Cold War de Pawel Pawlikowski nous est dévoilé dans la sélection officielle du Festival de Cannes 2018. Comme pour Ida, l’esthétique de cette romance fragmentée par la guerre est à se damner. Les cadrages, la lumière, l’angle de prise, tout est d’une beauté d’orfèvrerie incroyable. Mais il est dommage que le montage en ellipse ne permette pas une meilleure immersion émotionnelle envers ces deux personnages singuliers.
La guerre froide est un loup de mer qui ne permet pas au cœur de se réchauffer. Comme les personnages de Cold War, le spectateur aurait aimé profiter encore plus de cette relation amoureuse maudite qui s’arrête, reprend, et vice et versa, dans la frénésie la plus totale. La beauté des personnages, leur angoisse mutuelle et leur osmose charnelle ne suffisent pas à pouvoir les ramifier. Seuls le temps et la guerre sont les décideurs de cette aventure aux quatre coins de l’Europe.
Que cela soit dans une troupe chantant la gloire de Staline, les bars jazzy de Paris ou même les recoins reculés de Berlin, Cold War déploie sa beauté foudroyante, enchante par le prisme de ce Noir et Blanc qui est révélateur d’une grande élégance, mais apporte également une touche de nostalgie au récit. Sous la fine lame de cette mise en scène qui essaye tant que mal d’articuler une relation amoureuse sous perfusion d’ellipse temporelle, Cold War aime jouer sur la symbolique. Chaque plan, chaque regard est sous l’égide d’une guerre froide où l’État semble être l’ombre d’un monstre et le reflet d’une retenue qui ne permet pas l’explosion des sentiments.

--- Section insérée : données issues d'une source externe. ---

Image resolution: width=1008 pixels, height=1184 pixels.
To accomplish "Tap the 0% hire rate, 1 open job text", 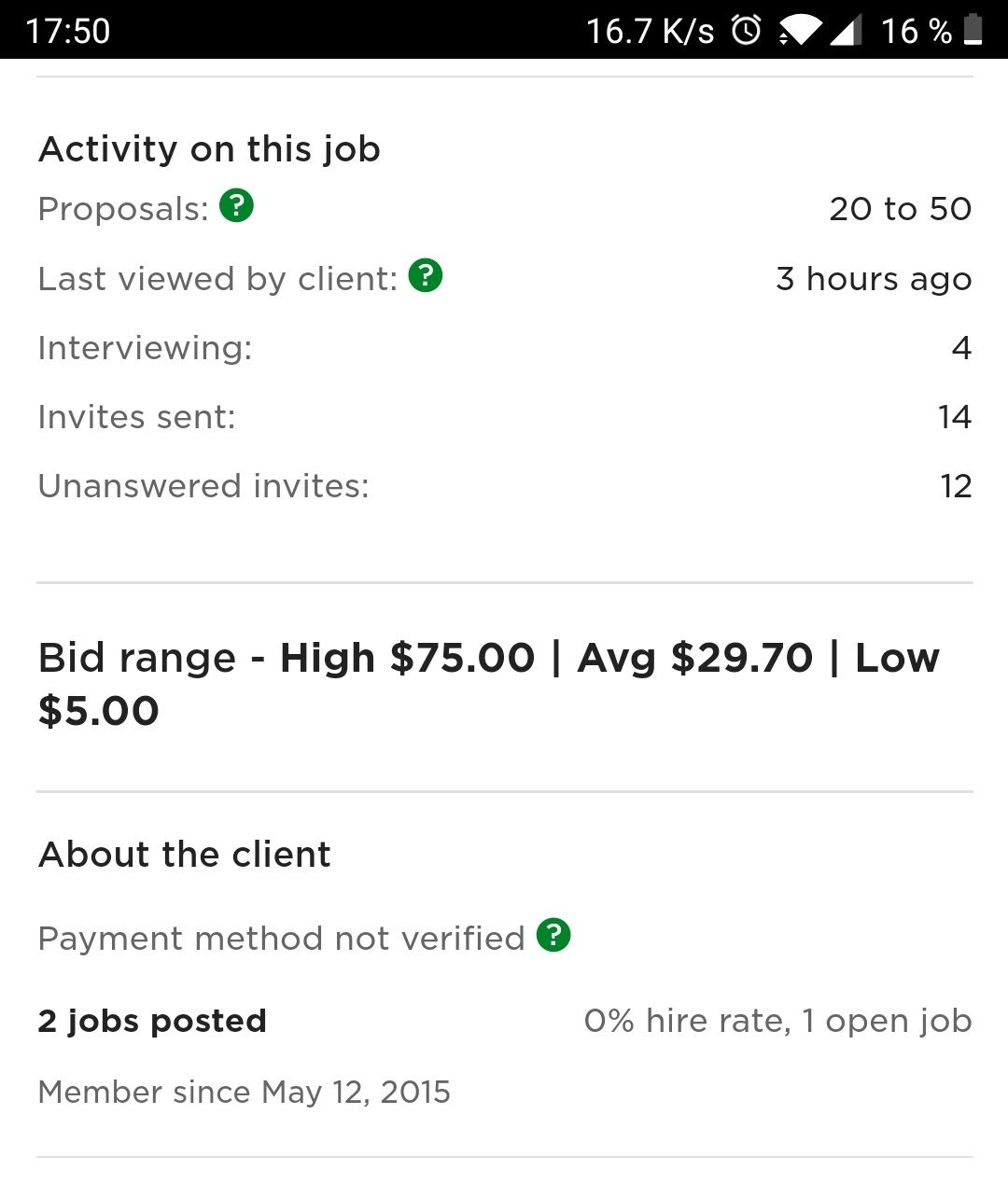I will click(777, 1021).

Comme une épée de Damoclès qui retiendrait toute ferveur à cette histoire, le minimalisme du montage achève cette idée que cette relation ne pouvait pas se dérouler par l’écoulement du temps, mais plutôt par sa fragmentation. Malgré toute la splendeur visuelle de l’œuvre, la romance est un cinéma de genre, qui a besoin de chair ou de tendresse, mais surtout d’incarnation pour pouvoir dévoiler tous ses secrets les plus inavoués et c’est bien la limite de Cold War. Les séquences fonctionnent, elles sont sensibles, magnifiques pour certaines, comme à Paris, mais l’ensemble donne l’arrière-gout de voir un roman photo, ou les souvenirs fragmentaires d’une mémoire qui ne souhaite pas se remémorer tous les instants d’une relation tumultueuse.
C’est enivrant, mais terriblement frustrant. Car on ne ressent pas la frustration des personnages. L’éclosion de leur colère, le miroitement de leurs échappées au bout du monde nous paraissent très lointaines. D’une chambre en plein Paris, sur une scène de spectacle ou dans les ruelles désertes d’une nuit lumineuse, Cold War s’inscrit dans sa propre quête formaliste mais désarme tous ses effets émotionnels. Elle, avec sa voix et sa chevelure blonde, lui, avec sa silhouette noble, nous éblouissent à certains moments. Elle chante mais paraît boudeuse et pleine d’énergie. Lui, un peu dandy sur les bords mais extatique dans ses sentiments langoureux.
C’est l’histoire d’une vie, de l’amour d’une vie sans que nos deux tourtereaux ne puissent y goûter pleinement. Au regard de Cold War, on y retrouve par moments cette classe qui exultait de La Dolce Vita de Federico Fellini, ce même pessimisme enchevêtré dans un costume un peu corseté, sans malheureusement la montée en exergue de la dramaturgie.